Friday, July 30, 2010

Robin Stevenson - Inferno

Dante thinks high school is an earthly version of hell. She hates her new home in the suburbs, her best friend has moved away, her homeroom teacher mocks her and her mother is making her attend a social skills group for teenage girls. When a stranger shows up at school and hands Dante a flyer that reads: Woof, woof. You are not a dog. Why are you going to obedience school?, Dante thinks she’s found a soul mate. Someone who understands. Someone else who wants to make real changes in the world. But there are all kinds of ways of bringing about change…and some are more dangerous than others. - Inferno jacket copy from Robin Stevenson's website.

So this book came up when I was on a search for LGBT YA literature on Amazon to round out an order so I could get free shipping (I'm thrifty and it's books). So I bought it and it arrived and I read it.

It's kind of like a sub-par lesbian version of Stephen Chbosky's The Perks of Being A Wallflower. Only instead of music, Dante is into running.

So Dante is this sixteen-year-old girl, and a huge part of the plot is that she's just changed her name from Emily to Dante, because she's super obsessed with Dante Alighieri's The Divine Comedy. I mean, so of course her parents let her change her name to something totally ridiculous that she's only gotten into the year before!

I'm sure you can see where I have a problem with this premise, yes?

Anyway, there's all this fuss about how her name was Emily last school year and now it's Dante and nobody wants to call her Dante and seriously, this book would have been SO much better if she'd been a transman. I am not even kidding you, because the whole book sort of feels like maybe Dante as a character wants to transition, but the author didn't go there with it because she was too chicken to follow through with what she started.

Seriously. But maybe that's just me.

So she meets this chick Parker, she falls omg head over heels in love with her. Because that's what you do in high school, gay or straight. But see there's no actual conflict in the book unless Dante falls for Parker, because everything Dante does after that point is to make Parker like her. Even though Parker is straight.

As a sidenote, I recently read Julie Anne Peters's Far From Xanadu which had basically the same premise. And the same fucking fruitless ending.

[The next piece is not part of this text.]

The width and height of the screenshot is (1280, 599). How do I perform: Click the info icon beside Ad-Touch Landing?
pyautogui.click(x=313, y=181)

SPOILER: Dante doesn't get the girl. Because Parker is straight. Also she has battered spouse syndrome. /SPOILER

Anyway, so there's some pathetic high school prankage anarchy and blah blah wow, this book really did not go anywhere.

It's not badly written, to tell the truth. But I found myself rooting for Dante to realize she was just bisexual and hook up with Leo because unlike with Parker, they actually had chemistry/made sense. But oh no, they're both in love with Parker.

Yeah, uh. If you're really bored and borrowing it from a friend or the library, you might read this book. Don't spend your money on it, though, 'cause it's not worth it. Pick up Peters's Xanadu instead, because it's got a better plot.